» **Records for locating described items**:
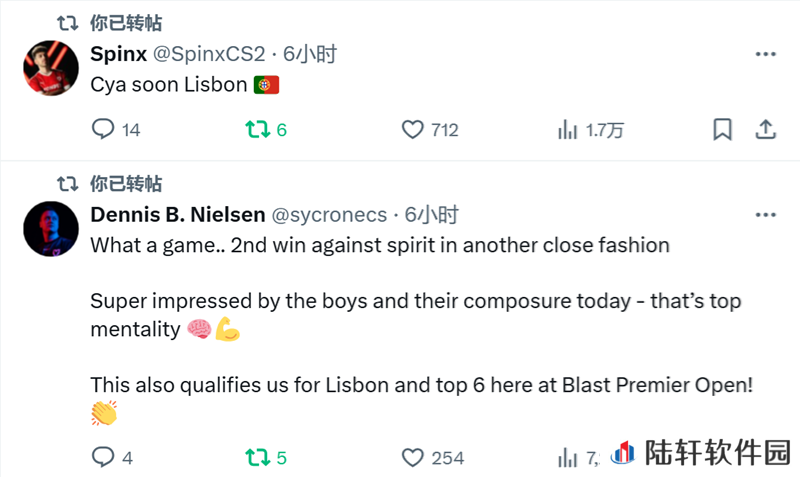The width and height of the screenshot is (800, 477).
Task: Open Dennis B. Nielsen name link
Action: (x=178, y=215)
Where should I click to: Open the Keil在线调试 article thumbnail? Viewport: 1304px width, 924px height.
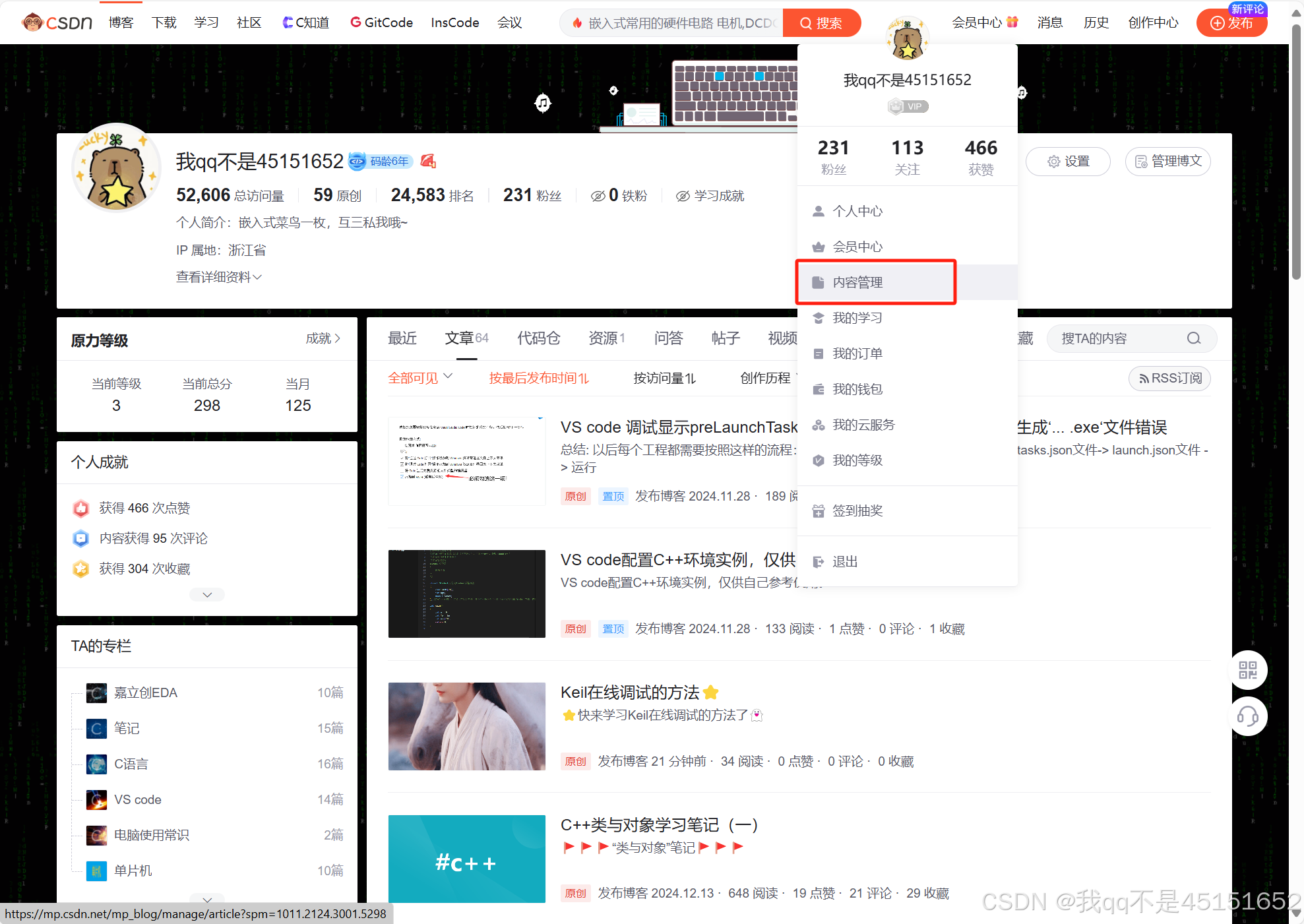tap(467, 726)
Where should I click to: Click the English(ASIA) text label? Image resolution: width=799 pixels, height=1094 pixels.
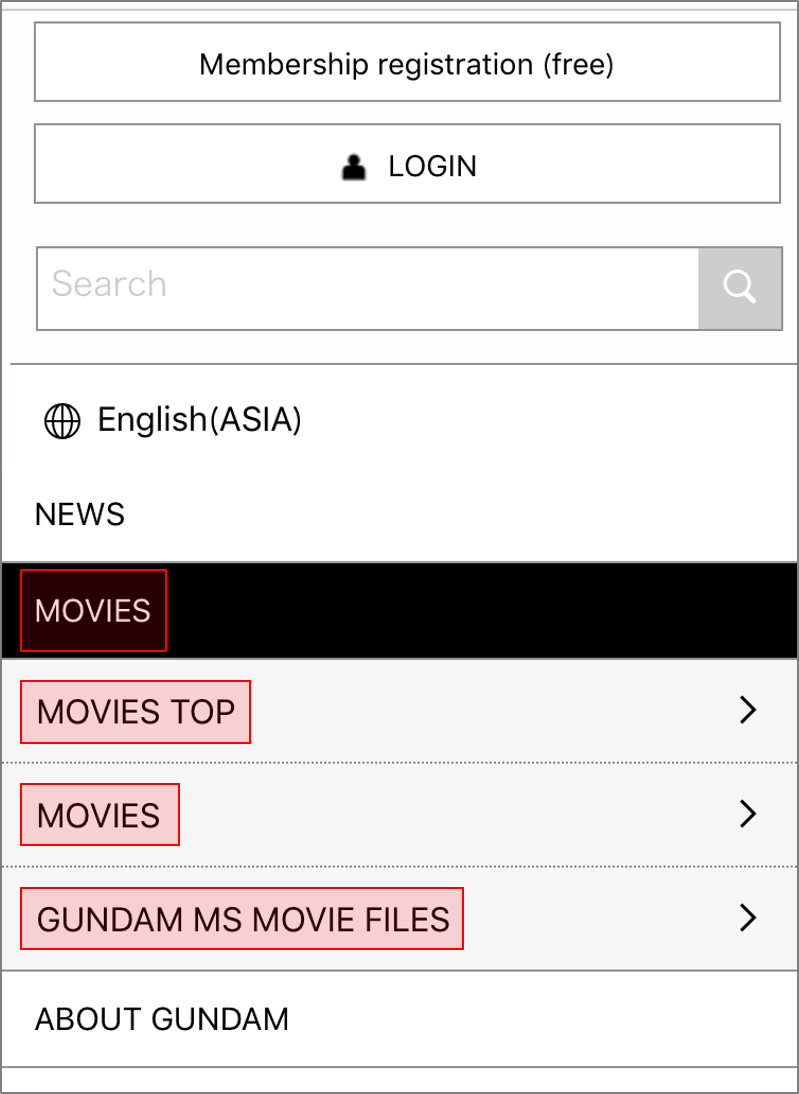tap(200, 420)
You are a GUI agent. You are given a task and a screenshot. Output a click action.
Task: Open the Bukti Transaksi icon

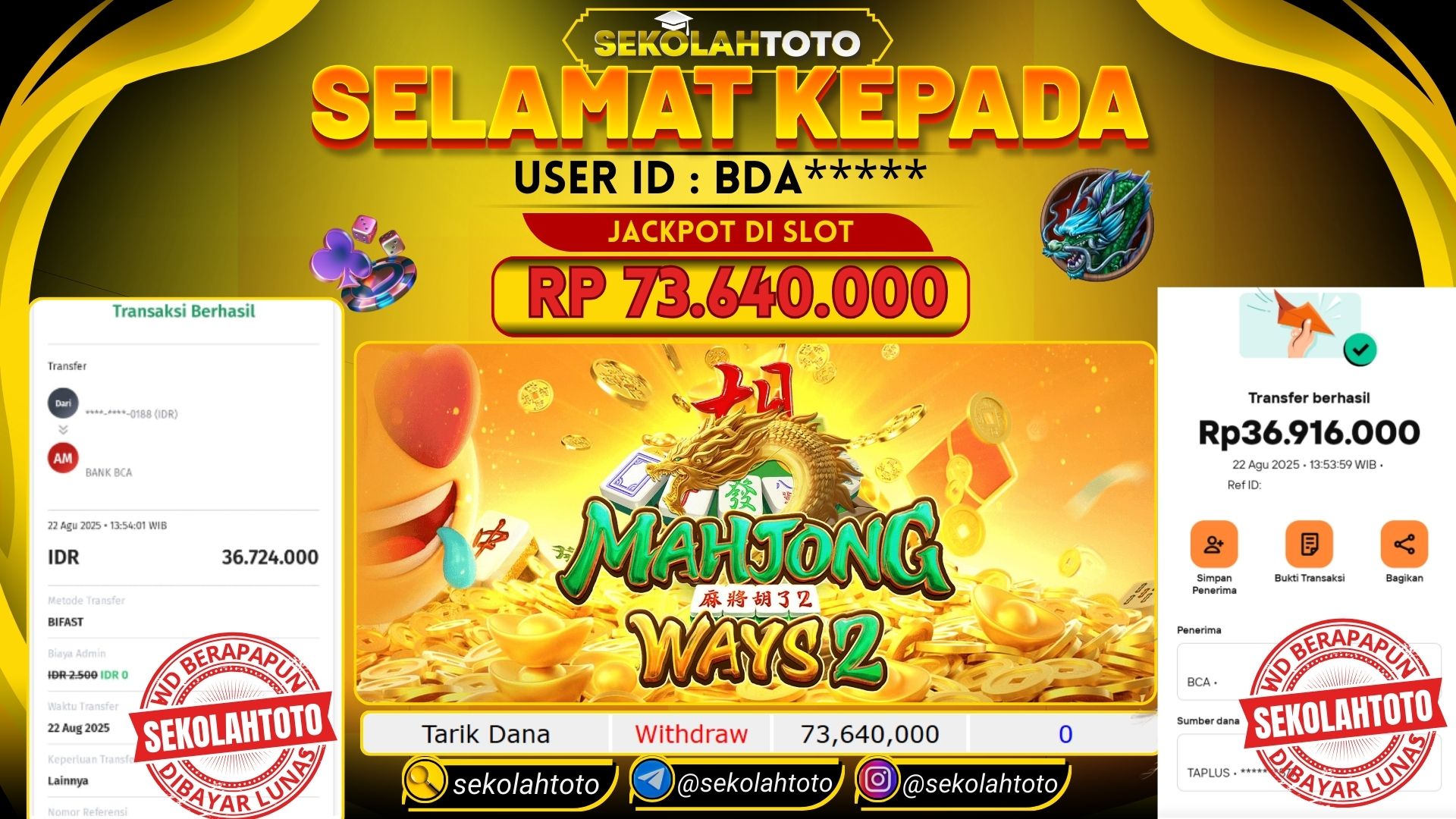(1309, 544)
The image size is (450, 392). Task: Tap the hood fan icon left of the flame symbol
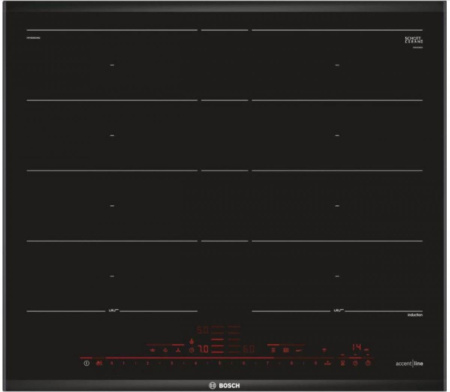click(x=179, y=350)
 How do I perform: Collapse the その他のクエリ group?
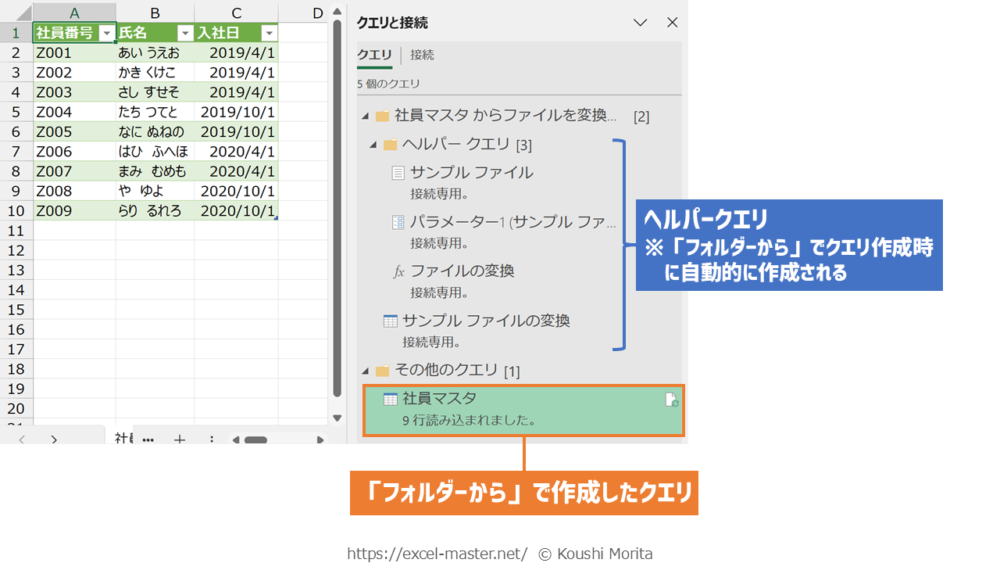click(x=366, y=371)
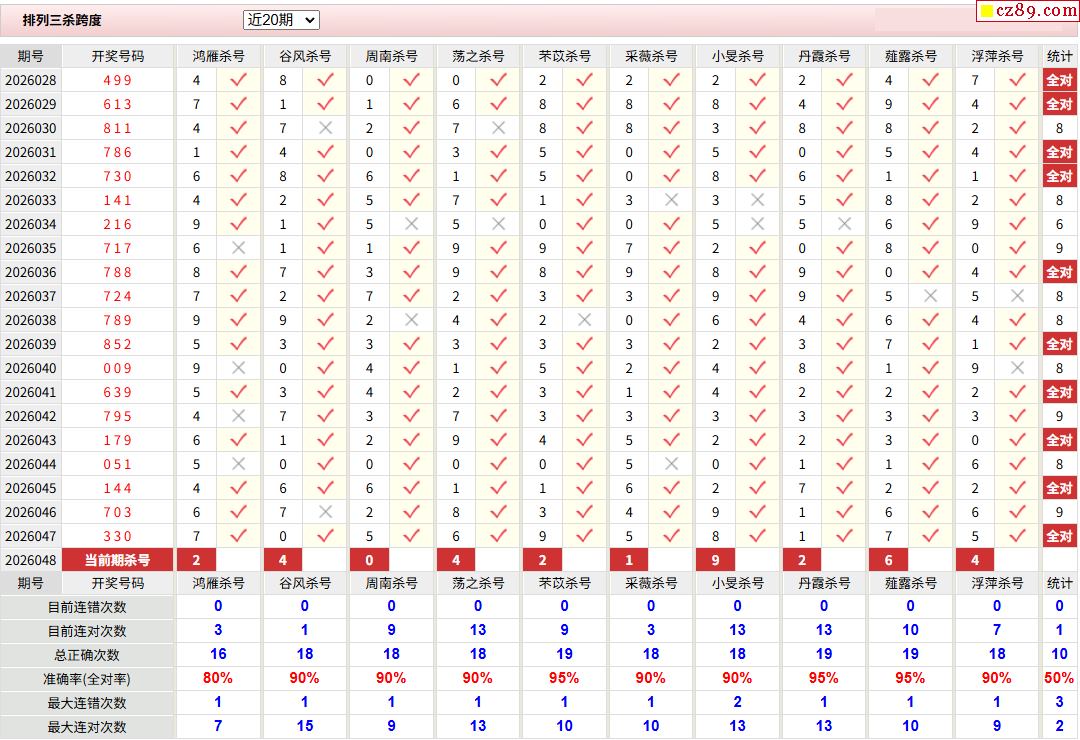Click the red 6 prediction box under 蕸露杀号
This screenshot has width=1080, height=740.
[x=888, y=560]
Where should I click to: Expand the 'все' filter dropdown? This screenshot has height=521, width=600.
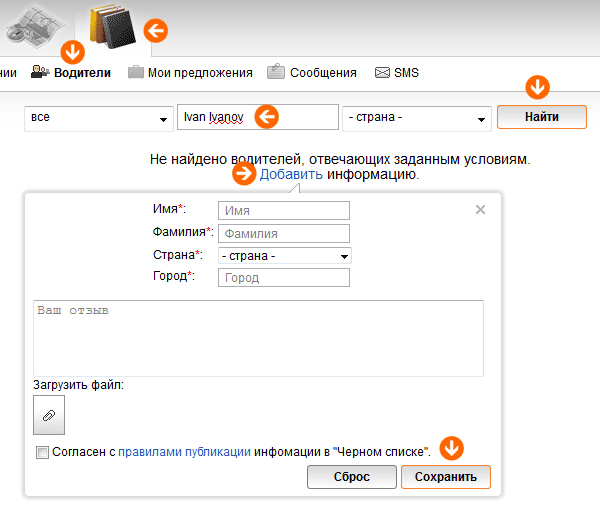coord(97,118)
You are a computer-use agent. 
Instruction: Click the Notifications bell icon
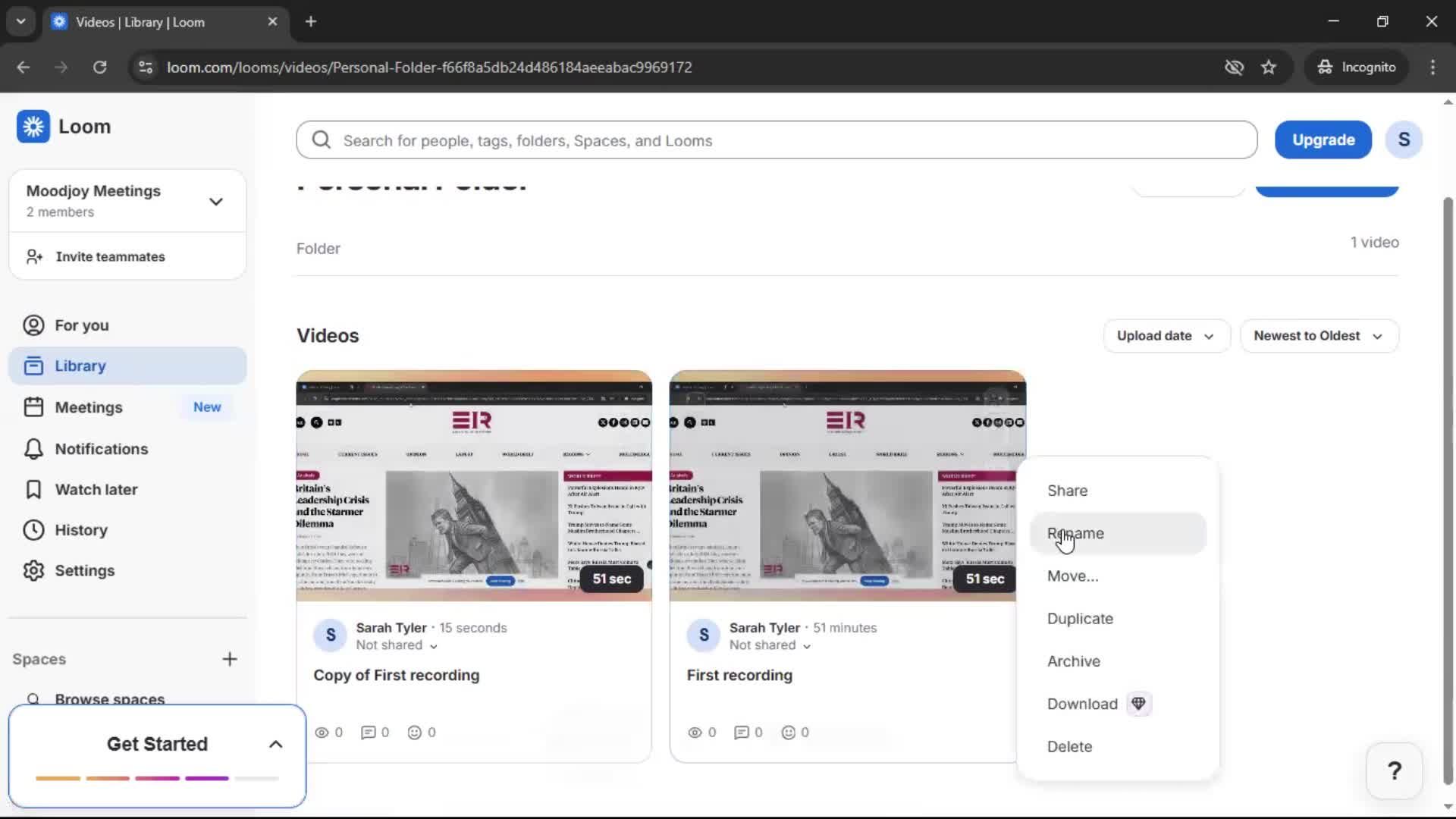[x=33, y=448]
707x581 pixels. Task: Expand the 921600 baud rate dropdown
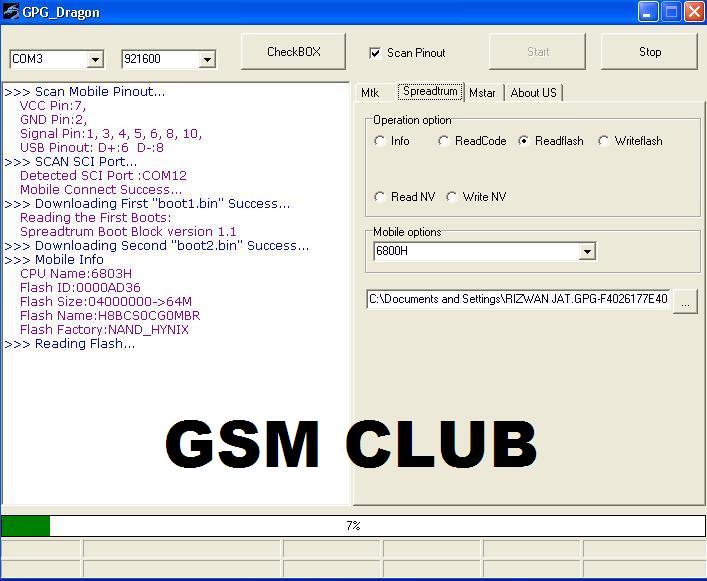[x=207, y=60]
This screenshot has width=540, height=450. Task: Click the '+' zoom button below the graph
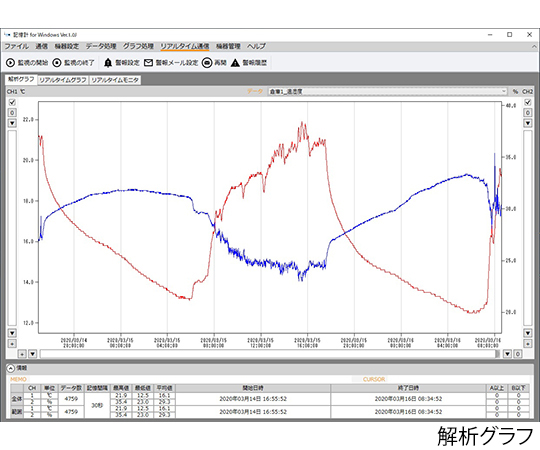tap(22, 354)
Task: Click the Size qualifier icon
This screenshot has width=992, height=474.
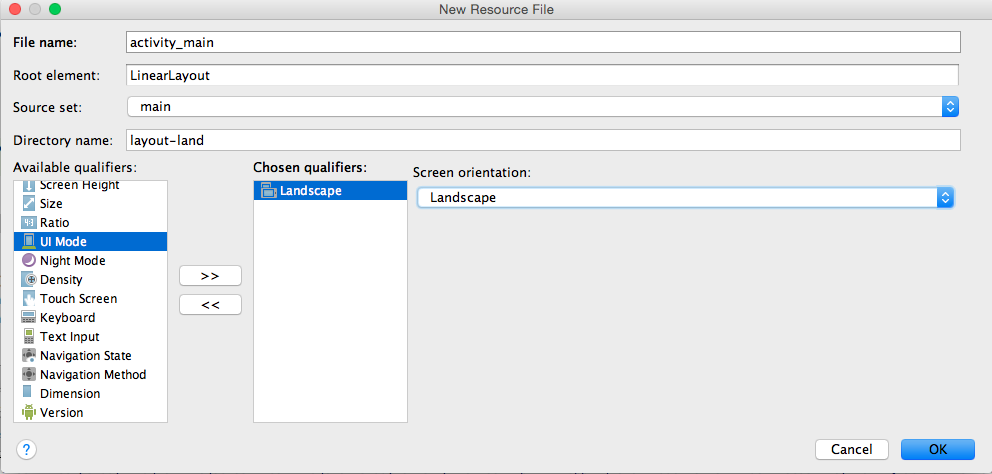Action: tap(28, 204)
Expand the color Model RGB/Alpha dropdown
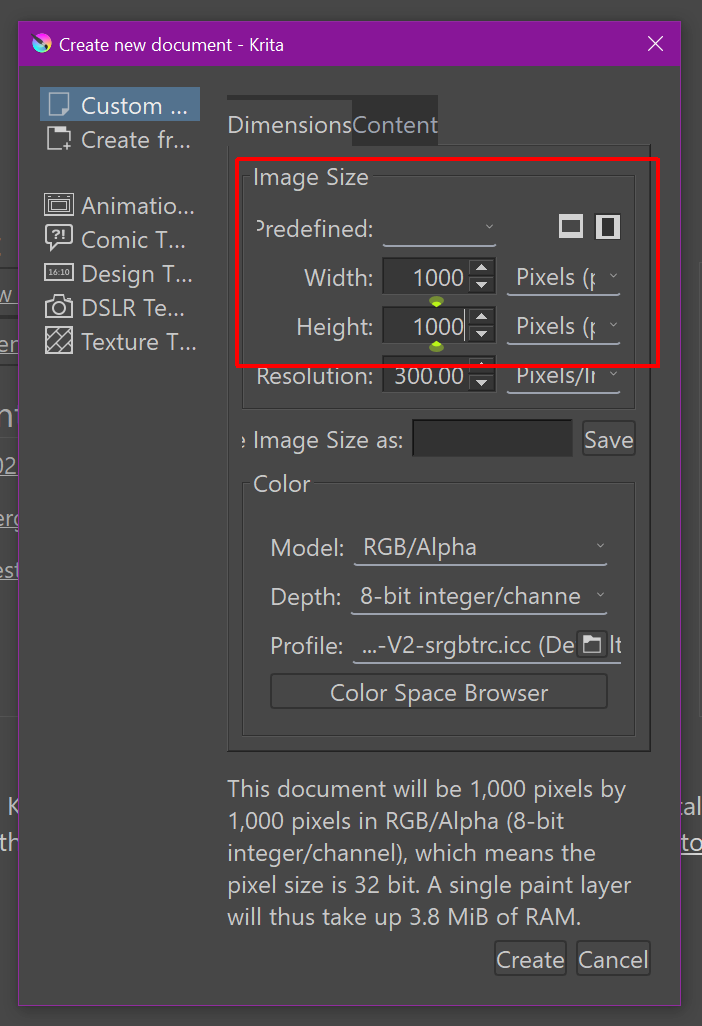 pos(480,547)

» **What you will do**:
Revise the entries above, replacing every "Where should I click to" with "What should I tap to" and leaving everything else unchanged. Omit the pictures from your answer.

» **Written response**:
The width and height of the screenshot is (800, 477).
Task: Open Dennis B. Nielsen name link
Action: (x=178, y=215)
What should I tap to: Open the Keil在线调试 article thumbnail? Viewport: 1304px width, 924px height.
tap(467, 726)
What should I tap to: Click the English(ASIA) text label? Image resolution: width=799 pixels, height=1094 pixels.
tap(200, 420)
You are a GUI agent. You are given a task and a screenshot. Output a click action.
Task: Open the Bukti Transaksi icon

(1309, 544)
The image size is (450, 392). Task: Tap the hood fan icon left of the flame symbol
click(x=179, y=350)
 How do I perform: Collapse the その他のクエリ group?
click(x=366, y=371)
Click the red 6 prediction box under 蕸露杀号
This screenshot has width=1080, height=740.
[x=888, y=560]
What should I tap to: Expand the 'все' filter dropdown? This screenshot has height=521, width=600.
coord(97,118)
You are a computer-use agent. 
Instruction: Click the Notifications bell icon
[x=33, y=448]
707x581 pixels. Task: Expand the 921600 baud rate dropdown
[x=207, y=60]
This screenshot has width=540, height=450. Task: Click the '+' zoom button below the graph
tap(22, 354)
Task: Click the Size qualifier icon
This screenshot has width=992, height=474.
Action: tap(28, 204)
Expand the color Model RGB/Alpha dropdown
 pos(480,547)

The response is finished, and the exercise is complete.